New Dylan Film Opening Night: Fast On The Eye

New York — It was an early evening rain, night comin’ in a-fallin’, and merely on the basis of short advance announcements in Rolling Stone, the Village Voice, and on Howard Smith’s FM radio show, a couple of thousand persons showed up at the Academy of Music on February 8th to catch Dylan‘s one-hour color film Eat the Document, shown twice at 7:00 and 9:00 with proceeds going to a Pike County citizen’s group which has been set up to stop strip mining in the South.

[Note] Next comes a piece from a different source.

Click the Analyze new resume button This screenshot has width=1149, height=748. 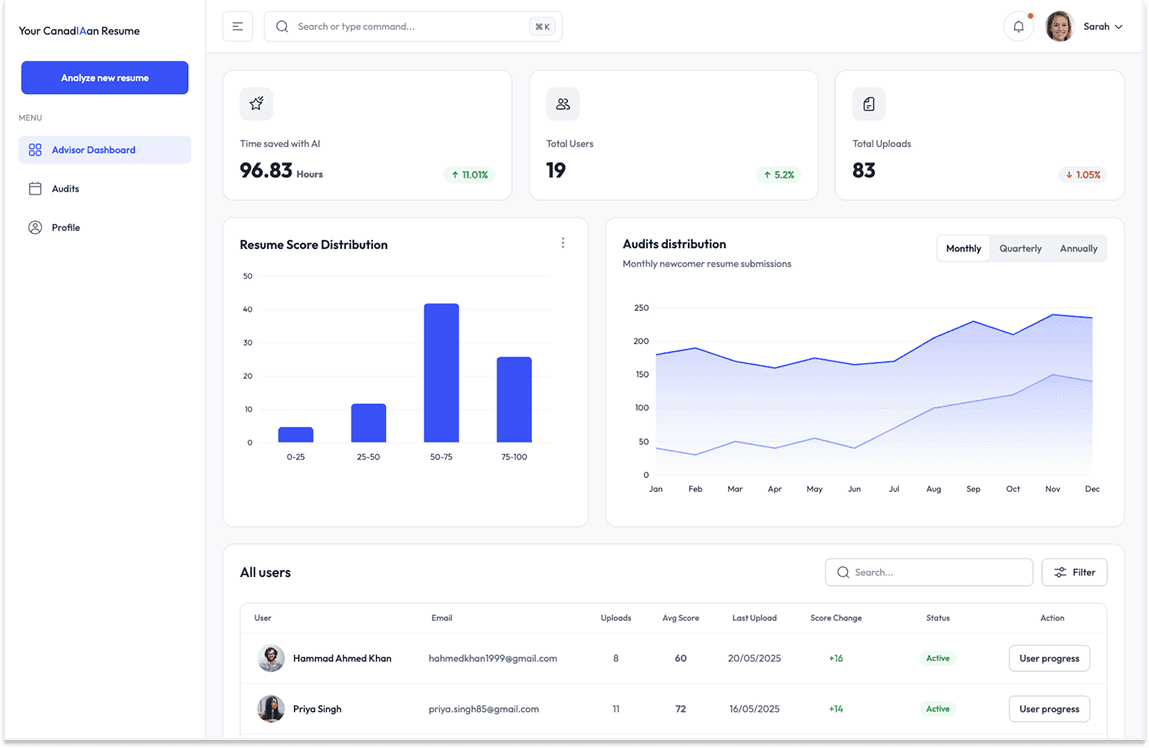pyautogui.click(x=105, y=78)

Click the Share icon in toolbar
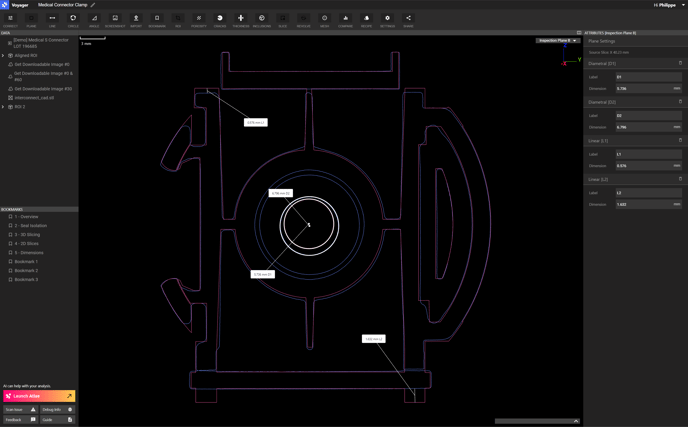point(408,20)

Jerry Rubin and Gordon Lightfoot where there. A. J. Weberman (“name me someone that’s not a parasite and I’ll go out and say a prayer for him”), so-called Minister of Defense of the so-called Dylan Liberation Front, was standing under the marquee wearing his FREE BOB DYLAN button and passing out a leaflet which concluded: “The movie you are about to see is about the old Dylan — a beautiful right-on dude who sang the truth and gave a lot of his bread to SNCC, but the new Dylan, the post-accident Dylan, is a stoned Pig.”

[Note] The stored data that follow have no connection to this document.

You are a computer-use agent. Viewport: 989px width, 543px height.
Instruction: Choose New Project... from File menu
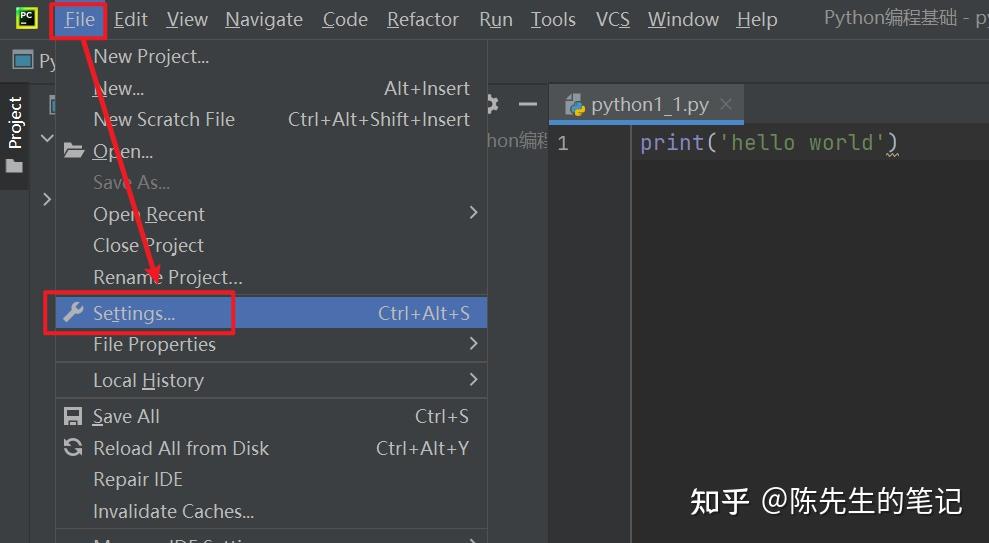(x=151, y=57)
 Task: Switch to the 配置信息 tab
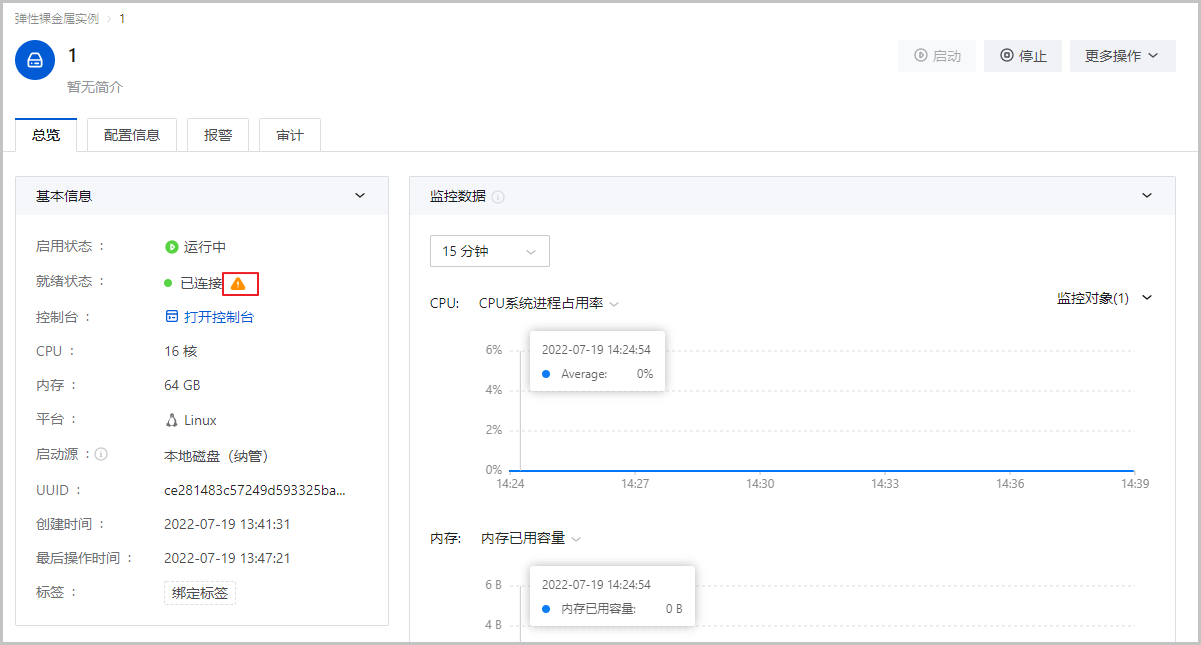coord(132,135)
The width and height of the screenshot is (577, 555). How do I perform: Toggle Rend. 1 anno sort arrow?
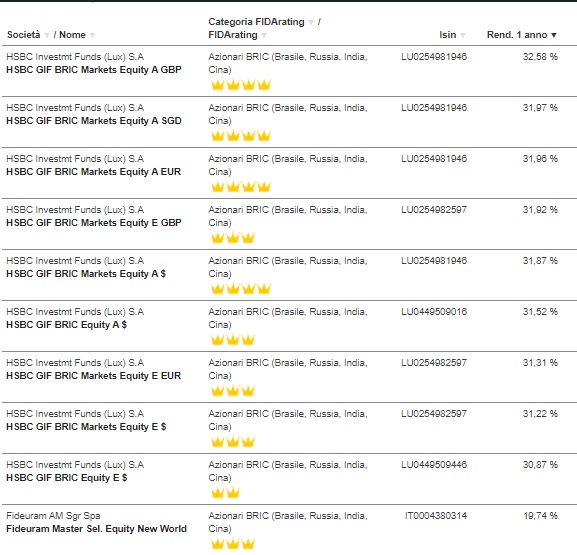click(x=553, y=35)
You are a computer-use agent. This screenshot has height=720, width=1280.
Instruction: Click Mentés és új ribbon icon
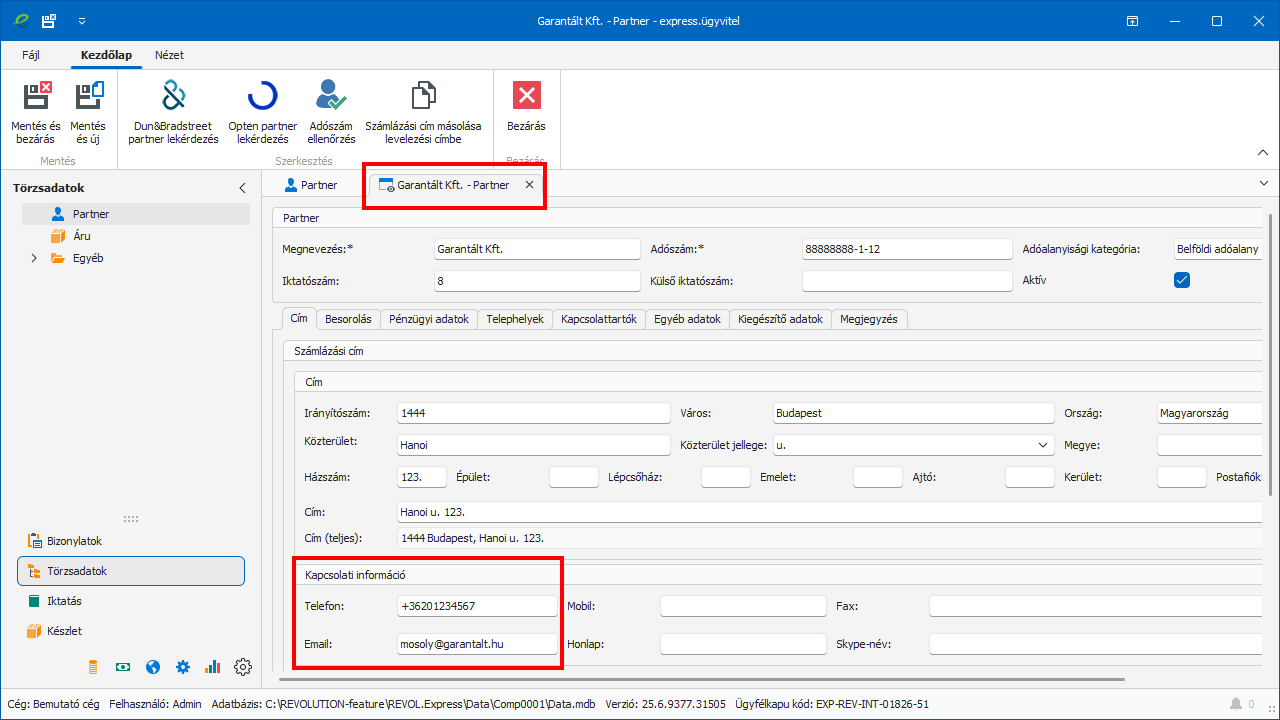pos(88,96)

The Academy of Music, with its cavernous dome and its karmic memories of the the Chords and the Valentines, early Fifties rock and roll shows rubbed and ingrained into the seats, was the perfect setting for this revisitation of old Dylan lovers hoping to retrieve their fantasies of their hero who used to “meet on edges.” And there everyone was with that “restless hungry feeling,” waiting for some miracle, so-called Dylan Liberation Front members in the front rows, confusion boats, kneeling blood hounds, mutiny from stern to bow — all of Dylan’s images coming home to roost.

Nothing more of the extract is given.